Il gesto di Treviño rivela un'innata familiarità con il repertorio minimalista, conserva un controllo ammirevole su dinamiche, timbri e fraseggi, valorizza ogni particolare della complessa e generosa partitura e trasmette scioltezza e fluidità di esecuzione anche ad un'orchestra che, sia pur di alto livello, è certamente meno avvezza delle compagini a stelle e strisce a frequentare pagine di tal genere. 

Attenta e precisa è la lettura, dopo l'intervallo, della Sinfonia n. 3 (1944-46) di Aaron Copland, opera di ampie dimensioni e di vasta ambizione. Articolata nei consueti quattro movimenti, è senza dubbio tra gli esiti più noti, celebrati e interessanti del suo autore ponendosi, visto il periodo in cui nacque, se non proprio come una sinfonia di guerra al pari della Leningrado di Šostakovič, quantomeno come un lavoro destinato a far leva sull'unità e sull'orgoglio del popolo americano negli anni della rinascita postbellica, evidenti nella citazione, all'interno dell'ultimo tempo, della Fanfare for the Common Man, scritta da Copland nel 1943 nel periodo più buio del secondo conflitto mondiale. In essa confluiscono molti elementi della poetica del compositore, dal desiderio di mostrarsi aggiornato con gli sviluppi raggiunti dai colleghi europei e di mettere a frutto le conoscenze apprese a Parigi alla corte di Nadia Boulanger, alla volontà di affrontare la grande forma verso la quale gli americani avevano finora avuto un certo timore reverenziale senza tuttavia rinunciare a una cifra stilistica in qualche modo 'made in USA' con influssi provenienti anche dal mondo popolare, filtrati comunque attraverso una visione classica. Ne esce un ibrido di indubbio fascino, ma dove l'ansia della prestazione si concretizza in una scrittura intelligente e scaltra senza scalfire quasi mai la superficie levigata e perfetta di un prodotto di abile artigianato musicale. 
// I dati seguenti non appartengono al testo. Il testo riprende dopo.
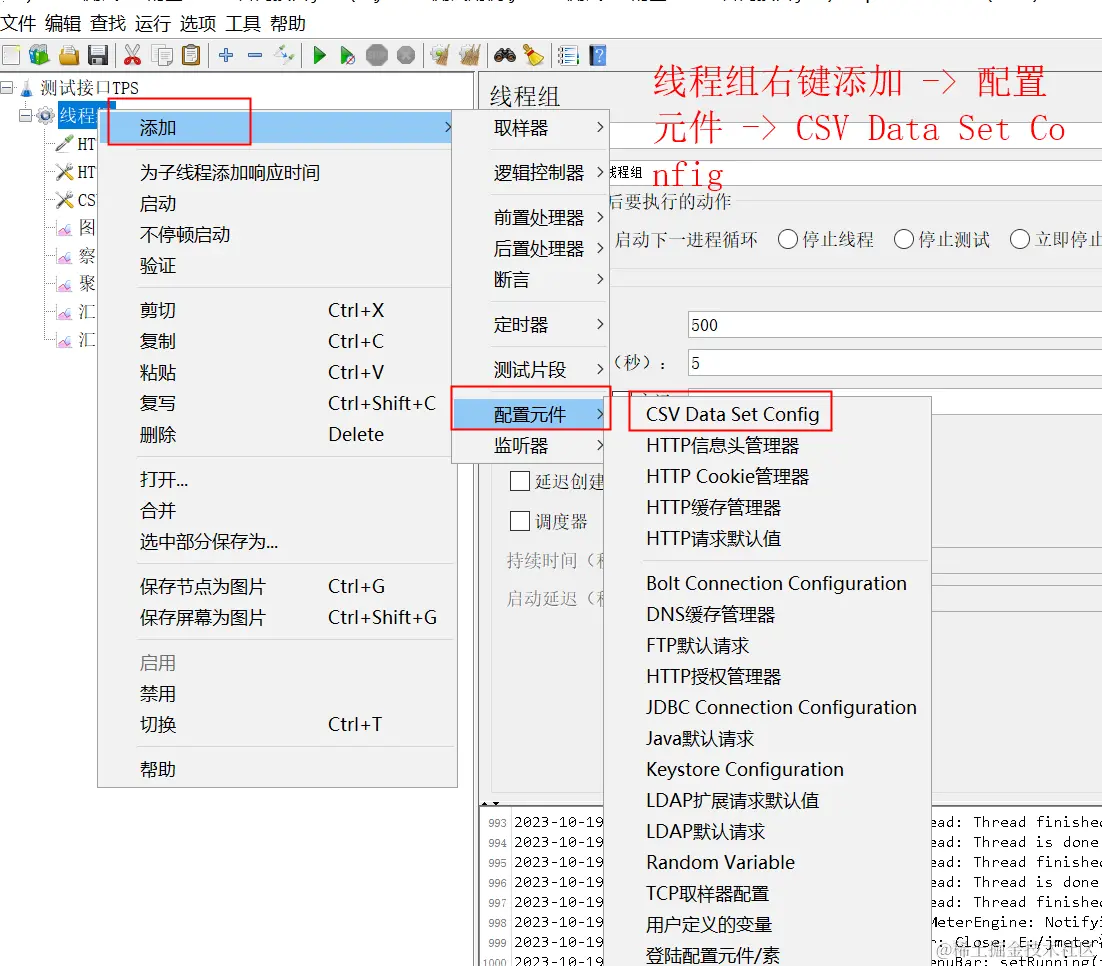Save the test plan using the disk toolbar icon
Image resolution: width=1102 pixels, height=966 pixels.
point(97,56)
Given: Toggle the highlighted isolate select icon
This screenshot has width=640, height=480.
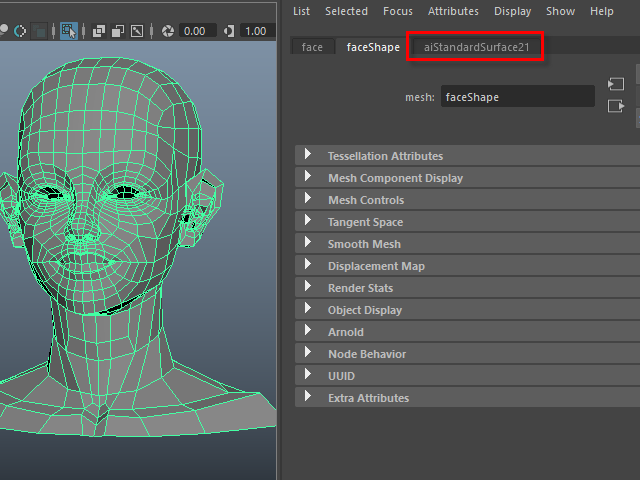Looking at the screenshot, I should (69, 31).
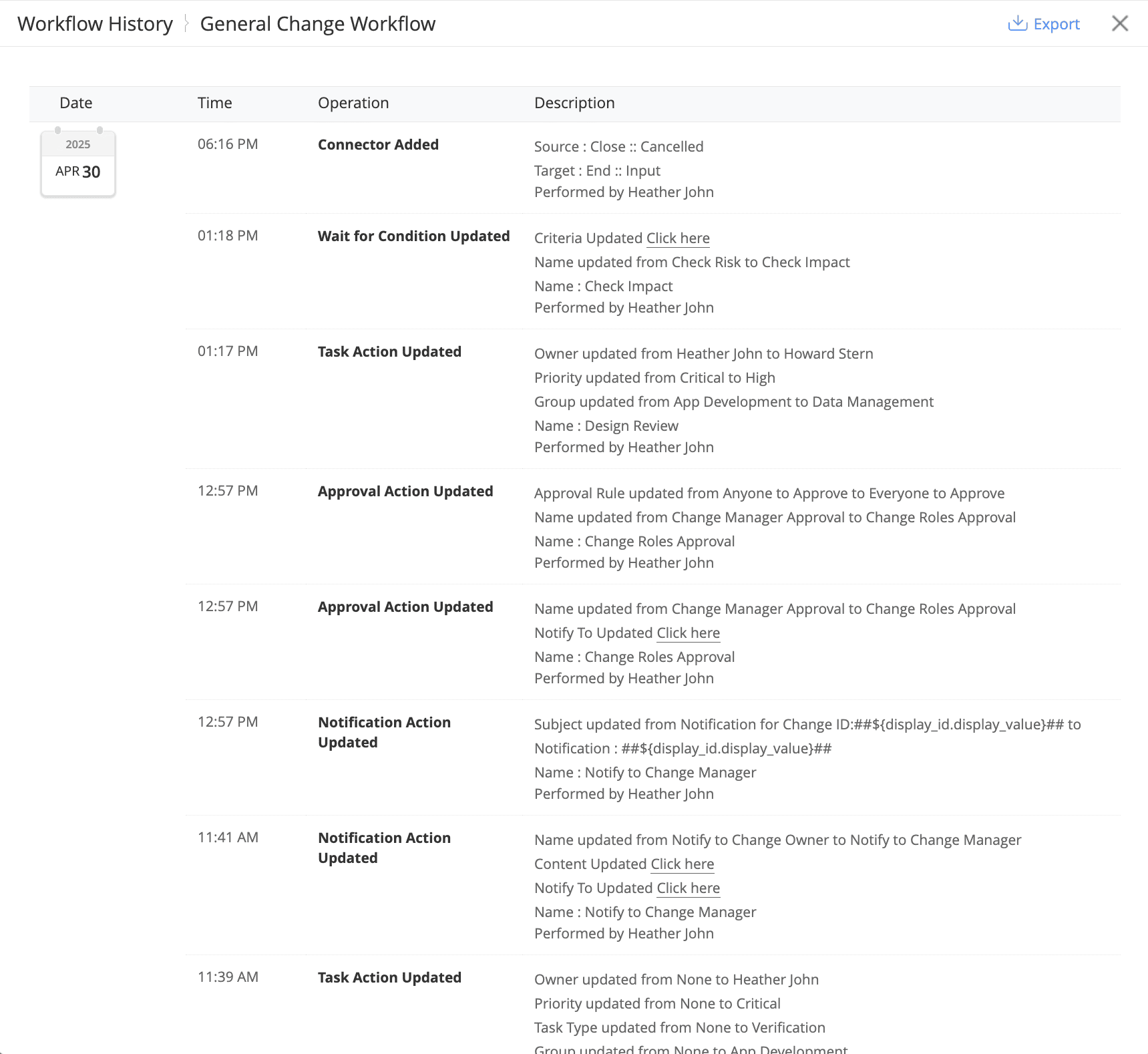Select the General Change Workflow breadcrumb title
The image size is (1148, 1054).
(x=317, y=23)
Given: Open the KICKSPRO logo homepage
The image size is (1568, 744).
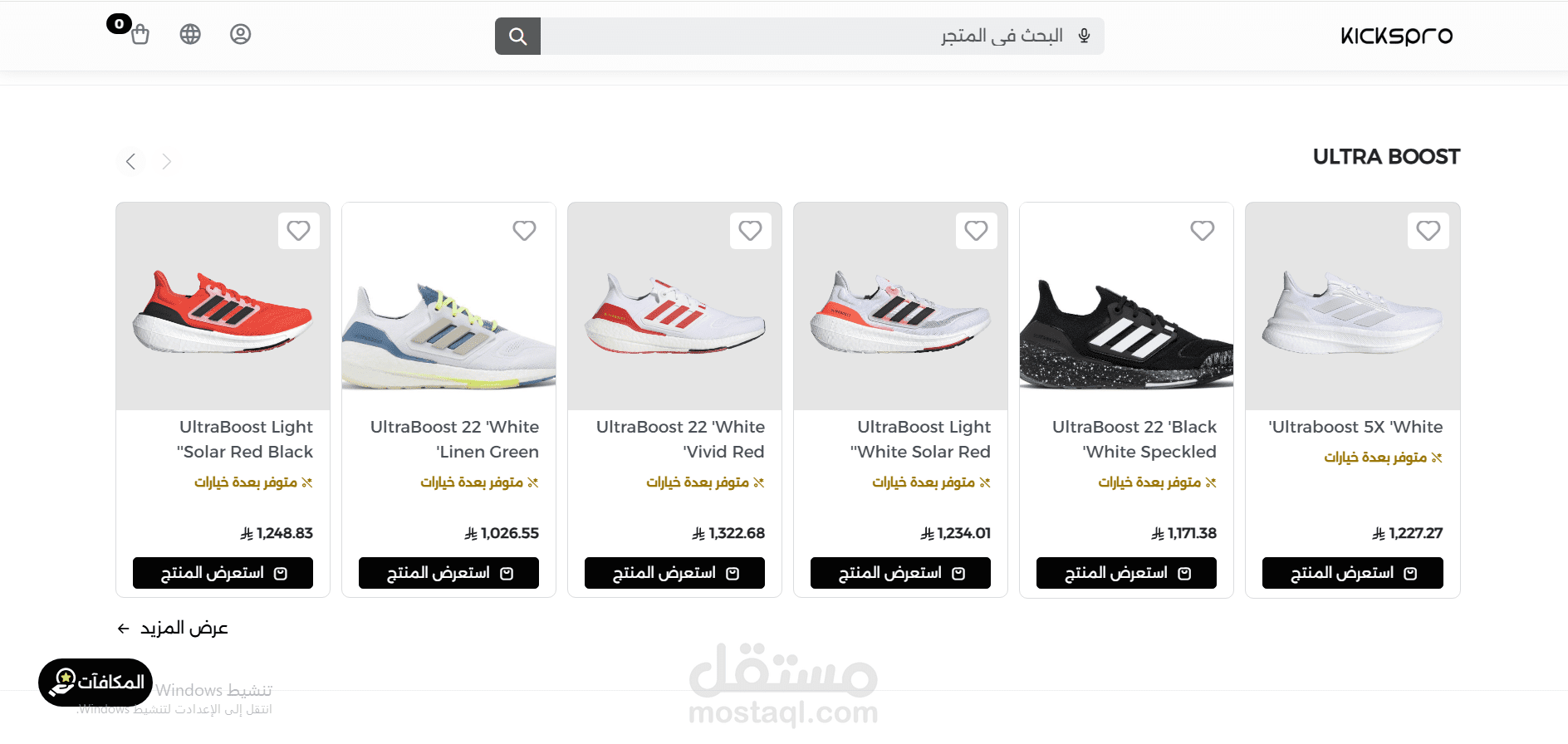Looking at the screenshot, I should pos(1397,36).
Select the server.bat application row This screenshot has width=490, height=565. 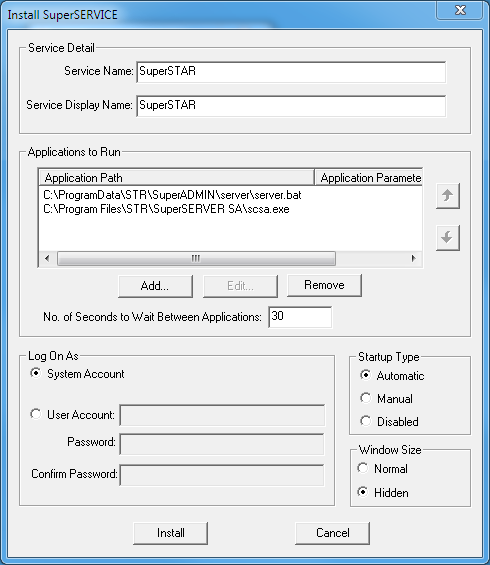[x=231, y=195]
Treviño regala nondimeno alla platea una concertazione vibrante e appassionata, vivida di colori, intonando il respiro dell'orchestra agli squarci cantabili del movimento di apertura (Molto moderato), alle melopee ipnotiche e meditative dei fiati nell'Andantino quasi Allegretto, sferzando la bacchetta nell'Allegro molto contrappuntisticamente arguto che, in seconda posizione, ricopre il ruolo di Scherzo. Ma è nel finale, con il suo aperto richiamo all'epica del nuovo mondo, che il direttore contagia, ricambiato da applausi scroscianti, il pubblico dell'auditorium Toscanini con un'iniezione di forza vitale. A conti fatti è una delle migliori interpretazioni possibili per una pagina dall'ottimismo forse un po' ingenuo e ambiguo ma certamente, nelle intenzioni di Copland, sincero e condiviso.